● **WHAT THE EXERCISE ASKS**: Please write out all of the entries without altering anything.

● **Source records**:
* * * *

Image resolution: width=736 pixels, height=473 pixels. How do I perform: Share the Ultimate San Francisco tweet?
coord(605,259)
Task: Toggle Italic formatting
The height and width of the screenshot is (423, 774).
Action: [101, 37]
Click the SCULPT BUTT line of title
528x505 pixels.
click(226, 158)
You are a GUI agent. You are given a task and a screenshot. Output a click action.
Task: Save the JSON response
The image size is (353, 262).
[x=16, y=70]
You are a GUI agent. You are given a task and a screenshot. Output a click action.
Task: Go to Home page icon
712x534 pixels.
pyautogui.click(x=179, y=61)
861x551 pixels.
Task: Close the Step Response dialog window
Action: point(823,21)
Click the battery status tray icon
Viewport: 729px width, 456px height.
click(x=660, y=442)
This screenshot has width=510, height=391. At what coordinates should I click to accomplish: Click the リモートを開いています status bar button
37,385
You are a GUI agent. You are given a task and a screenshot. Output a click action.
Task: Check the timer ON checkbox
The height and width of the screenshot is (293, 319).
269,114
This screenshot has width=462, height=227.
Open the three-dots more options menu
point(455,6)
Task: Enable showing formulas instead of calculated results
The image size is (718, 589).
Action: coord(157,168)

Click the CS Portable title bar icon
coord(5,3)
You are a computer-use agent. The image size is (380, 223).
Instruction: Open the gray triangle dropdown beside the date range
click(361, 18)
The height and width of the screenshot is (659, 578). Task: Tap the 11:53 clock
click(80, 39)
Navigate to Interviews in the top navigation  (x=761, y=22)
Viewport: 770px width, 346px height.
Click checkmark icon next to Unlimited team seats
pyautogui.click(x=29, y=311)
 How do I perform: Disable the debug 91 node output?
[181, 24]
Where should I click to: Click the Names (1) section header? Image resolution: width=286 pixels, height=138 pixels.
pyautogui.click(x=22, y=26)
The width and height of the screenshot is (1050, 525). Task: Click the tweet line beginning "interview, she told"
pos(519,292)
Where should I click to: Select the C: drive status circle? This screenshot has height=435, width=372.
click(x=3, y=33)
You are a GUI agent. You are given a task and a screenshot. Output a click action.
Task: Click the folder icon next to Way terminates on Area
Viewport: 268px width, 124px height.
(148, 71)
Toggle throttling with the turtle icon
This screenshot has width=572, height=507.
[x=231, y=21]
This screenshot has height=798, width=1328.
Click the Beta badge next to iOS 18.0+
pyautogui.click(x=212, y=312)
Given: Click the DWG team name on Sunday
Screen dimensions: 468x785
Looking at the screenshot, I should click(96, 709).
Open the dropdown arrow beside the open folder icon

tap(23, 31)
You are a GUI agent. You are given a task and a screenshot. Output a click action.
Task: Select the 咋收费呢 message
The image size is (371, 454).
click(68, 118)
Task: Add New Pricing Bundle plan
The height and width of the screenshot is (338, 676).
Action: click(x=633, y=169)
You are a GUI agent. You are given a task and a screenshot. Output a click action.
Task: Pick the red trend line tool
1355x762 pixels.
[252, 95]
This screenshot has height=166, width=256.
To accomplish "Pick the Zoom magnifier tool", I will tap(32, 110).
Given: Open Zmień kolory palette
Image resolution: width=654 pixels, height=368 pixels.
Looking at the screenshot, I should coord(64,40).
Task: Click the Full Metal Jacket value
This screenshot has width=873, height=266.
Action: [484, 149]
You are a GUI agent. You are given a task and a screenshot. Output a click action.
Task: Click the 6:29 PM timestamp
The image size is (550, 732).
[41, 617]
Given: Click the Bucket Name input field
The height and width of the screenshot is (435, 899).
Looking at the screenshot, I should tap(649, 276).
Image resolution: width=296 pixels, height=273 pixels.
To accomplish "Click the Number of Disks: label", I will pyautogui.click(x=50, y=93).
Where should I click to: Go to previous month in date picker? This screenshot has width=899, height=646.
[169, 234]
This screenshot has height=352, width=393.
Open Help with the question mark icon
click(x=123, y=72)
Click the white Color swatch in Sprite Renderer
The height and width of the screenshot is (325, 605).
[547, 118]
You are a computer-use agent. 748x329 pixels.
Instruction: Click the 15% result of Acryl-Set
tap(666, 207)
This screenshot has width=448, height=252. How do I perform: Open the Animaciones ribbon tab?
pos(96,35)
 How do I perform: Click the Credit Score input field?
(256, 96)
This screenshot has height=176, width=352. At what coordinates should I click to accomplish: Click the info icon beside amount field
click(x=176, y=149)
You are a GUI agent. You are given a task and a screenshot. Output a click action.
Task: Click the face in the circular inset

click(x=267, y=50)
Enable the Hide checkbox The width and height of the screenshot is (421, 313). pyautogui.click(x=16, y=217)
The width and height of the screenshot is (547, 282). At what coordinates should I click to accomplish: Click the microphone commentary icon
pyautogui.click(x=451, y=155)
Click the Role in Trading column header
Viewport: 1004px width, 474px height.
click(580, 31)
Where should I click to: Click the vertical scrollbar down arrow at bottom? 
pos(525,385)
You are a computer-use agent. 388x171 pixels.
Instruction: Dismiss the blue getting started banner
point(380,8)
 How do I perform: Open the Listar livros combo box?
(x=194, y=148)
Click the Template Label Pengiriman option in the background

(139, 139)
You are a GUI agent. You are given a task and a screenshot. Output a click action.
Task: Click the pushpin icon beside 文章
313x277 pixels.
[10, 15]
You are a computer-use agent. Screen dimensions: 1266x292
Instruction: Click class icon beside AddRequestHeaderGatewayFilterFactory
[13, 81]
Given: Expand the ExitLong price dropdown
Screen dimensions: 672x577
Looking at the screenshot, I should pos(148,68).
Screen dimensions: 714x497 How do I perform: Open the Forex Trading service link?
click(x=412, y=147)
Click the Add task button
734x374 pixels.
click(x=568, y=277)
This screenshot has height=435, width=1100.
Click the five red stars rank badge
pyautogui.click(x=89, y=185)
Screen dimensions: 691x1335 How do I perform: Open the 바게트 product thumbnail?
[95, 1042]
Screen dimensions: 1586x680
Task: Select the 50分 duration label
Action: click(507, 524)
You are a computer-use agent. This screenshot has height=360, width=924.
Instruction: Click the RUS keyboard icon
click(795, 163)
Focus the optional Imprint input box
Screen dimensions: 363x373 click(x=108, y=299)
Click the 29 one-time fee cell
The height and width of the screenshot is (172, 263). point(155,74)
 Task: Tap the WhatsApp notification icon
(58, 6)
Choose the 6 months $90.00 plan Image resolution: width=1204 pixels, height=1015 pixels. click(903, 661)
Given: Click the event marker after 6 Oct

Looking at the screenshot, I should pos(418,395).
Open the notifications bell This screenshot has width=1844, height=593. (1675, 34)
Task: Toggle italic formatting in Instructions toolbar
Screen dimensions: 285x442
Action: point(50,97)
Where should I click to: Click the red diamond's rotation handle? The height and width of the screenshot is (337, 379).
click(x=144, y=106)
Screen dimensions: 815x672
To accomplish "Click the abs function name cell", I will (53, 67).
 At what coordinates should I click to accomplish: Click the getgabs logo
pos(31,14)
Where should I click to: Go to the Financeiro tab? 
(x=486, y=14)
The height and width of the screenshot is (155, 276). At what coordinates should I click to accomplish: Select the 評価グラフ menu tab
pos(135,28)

* * * *

● **EXPECTED OUTPUT**:
Image resolution: width=736 pixels, height=473 pixels. How do I perform: Share the Ultimate San Francisco tweet?
coord(605,259)
Task: Toggle Italic formatting
The height and width of the screenshot is (423, 774).
Action: [101, 37]
Click the SCULPT BUTT line of title
528x505 pixels.
click(226, 158)
You are a GUI agent. You are given a task and a screenshot. Output a click action.
Task: Save the JSON response
The image size is (353, 262).
[x=16, y=70]
You are a GUI agent. You are given a task and a screenshot. Output a click action.
Task: Go to Home page icon
712x534 pixels.
pyautogui.click(x=179, y=61)
861x551 pixels.
Task: Close the Step Response dialog window
Action: point(823,21)
Click the battery status tray icon
Viewport: 729px width, 456px height.
click(x=660, y=442)
This screenshot has width=510, height=391. At what coordinates should I click to accomplish: Click the リモートを開いています status bar button
37,385
You are a GUI agent. You are given a task and a screenshot. Output a click action.
Task: Check the timer ON checkbox
The height and width of the screenshot is (293, 319).
269,114
This screenshot has width=462, height=227.
Open the three-dots more options menu
point(455,6)
Task: Enable showing formulas instead of calculated results
The image size is (718, 589).
Action: coord(157,168)

Click the CS Portable title bar icon
coord(5,3)
You are a computer-use agent. The image size is (380, 223).
Instruction: Open the gray triangle dropdown beside the date range
click(361, 18)
The height and width of the screenshot is (659, 578). Task: Tap the 11:53 clock
click(80, 39)
Navigate to Interviews in the top navigation  (x=761, y=22)
Viewport: 770px width, 346px height.
Click checkmark icon next to Unlimited team seats
pyautogui.click(x=29, y=311)
 How do I perform: Disable the debug 91 node output?
[181, 24]
Where should I click to: Click the Names (1) section header? Image resolution: width=286 pixels, height=138 pixels.
pyautogui.click(x=22, y=26)
The width and height of the screenshot is (1050, 525). Task: Click the tweet line beginning "interview, she told"
pos(519,292)
Where should I click to: Select the C: drive status circle? This screenshot has height=435, width=372.
click(x=3, y=33)
You are a GUI agent. You are given a task and a screenshot. Output a click action.
Task: Click the folder icon next to Way terminates on Area
Viewport: 268px width, 124px height.
(148, 71)
Toggle throttling with the turtle icon
This screenshot has width=572, height=507.
[x=231, y=21]
This screenshot has height=798, width=1328.
Click the Beta badge next to iOS 18.0+
pyautogui.click(x=212, y=312)
Given: Click the DWG team name on Sunday
Screen dimensions: 468x785
Looking at the screenshot, I should click(96, 709).
Open the dropdown arrow beside the open folder icon

tap(23, 31)
You are a GUI agent. You are given a task and a screenshot. Output a click action.
Task: Select the 咋收费呢 message
The image size is (371, 454).
click(68, 118)
Task: Add New Pricing Bundle plan
The height and width of the screenshot is (338, 676).
Action: click(x=633, y=169)
You are a GUI agent. You are given a task and a screenshot. Output a click action.
Task: Pick the red trend line tool
1355x762 pixels.
[252, 95]
This screenshot has height=166, width=256.
To accomplish "Pick the Zoom magnifier tool", I will tap(32, 110).
Given: Open Zmień kolory palette
Image resolution: width=654 pixels, height=368 pixels.
Looking at the screenshot, I should coord(64,40).
Task: Click the Full Metal Jacket value
This screenshot has width=873, height=266.
Action: [484, 149]
You are a GUI agent. You are given a task and a screenshot. Output a click action.
Task: Click the 6:29 PM timestamp
The image size is (550, 732).
[41, 617]
Given: Click the Bucket Name input field
The height and width of the screenshot is (435, 899).
Looking at the screenshot, I should tap(649, 276).
Image resolution: width=296 pixels, height=273 pixels.
To accomplish "Click the Number of Disks: label", I will pyautogui.click(x=50, y=93).
Where should I click to: Go to previous month in date picker? This screenshot has width=899, height=646.
[169, 234]
This screenshot has height=352, width=393.
Open Help with the question mark icon
click(x=123, y=72)
Click the white Color swatch in Sprite Renderer
The height and width of the screenshot is (325, 605).
[547, 118]
You are a computer-use agent. 748x329 pixels.
Instruction: Click the 15% result of Acryl-Set
tap(666, 207)
This screenshot has width=448, height=252. How do I perform: Open the Animaciones ribbon tab?
pos(96,35)
 How do I perform: Click the Credit Score input field?
(256, 96)
This screenshot has height=176, width=352. At what coordinates should I click to accomplish: Click the info icon beside amount field
click(x=176, y=149)
You are a GUI agent. You are given a task and a screenshot. Output a click action.
Task: Click the face in the circular inset

click(x=267, y=50)
Enable the Hide checkbox The width and height of the screenshot is (421, 313). pyautogui.click(x=16, y=217)
The width and height of the screenshot is (547, 282). At what coordinates should I click to accomplish: Click the microphone commentary icon
pyautogui.click(x=451, y=155)
Click the Role in Trading column header
Viewport: 1004px width, 474px height.
click(580, 31)
Where should I click to: Click the vertical scrollbar down arrow at bottom? 
pos(525,385)
You are a computer-use agent. 388x171 pixels.
Instruction: Dismiss the blue getting started banner
point(380,8)
 How do I perform: Open the Listar livros combo box?
(x=194, y=148)
Click the Template Label Pengiriman option in the background

(139, 139)
You are a GUI agent. You are given a task and a screenshot. Output a click action.
Task: Click the pushpin icon beside 文章
313x277 pixels.
[10, 15]
You are a computer-use agent. Screen dimensions: 1266x292
Instruction: Click class icon beside AddRequestHeaderGatewayFilterFactory
[13, 81]
Given: Expand the ExitLong price dropdown
Screen dimensions: 672x577
Looking at the screenshot, I should pos(148,68).
Screen dimensions: 714x497 How do I perform: Open the Forex Trading service link?
click(x=412, y=147)
Click the Add task button
734x374 pixels.
click(x=568, y=277)
This screenshot has height=435, width=1100.
Click the five red stars rank badge
pyautogui.click(x=89, y=185)
Screen dimensions: 691x1335 How do I perform: Open the 바게트 product thumbnail?
[95, 1042]
Screen dimensions: 1586x680
Task: Select the 50分 duration label
Action: click(507, 524)
You are a computer-use agent. This screenshot has height=360, width=924.
Instruction: Click the RUS keyboard icon
click(795, 163)
Focus the optional Imprint input box
Screen dimensions: 363x373 click(x=108, y=299)
Click the 29 one-time fee cell
The height and width of the screenshot is (172, 263). point(155,74)
 Task: Tap the WhatsApp notification icon
(58, 6)
Choose the 6 months $90.00 plan Image resolution: width=1204 pixels, height=1015 pixels. click(903, 661)
Given: Click the event marker after 6 Oct

Looking at the screenshot, I should pos(418,395).
Open the notifications bell This screenshot has width=1844, height=593. (1675, 34)
Task: Toggle italic formatting in Instructions toolbar
Screen dimensions: 285x442
Action: point(50,97)
Where should I click to: Click the red diamond's rotation handle? The height and width of the screenshot is (337, 379).
click(x=144, y=106)
Screen dimensions: 815x672
To accomplish "Click the abs function name cell", I will (53, 67).
 At what coordinates should I click to accomplish: Click the getgabs logo
pos(31,14)
Where should I click to: Go to the Financeiro tab? 
(x=486, y=14)
The height and width of the screenshot is (155, 276). At what coordinates should I click to accomplish: Select the 評価グラフ menu tab
pos(135,28)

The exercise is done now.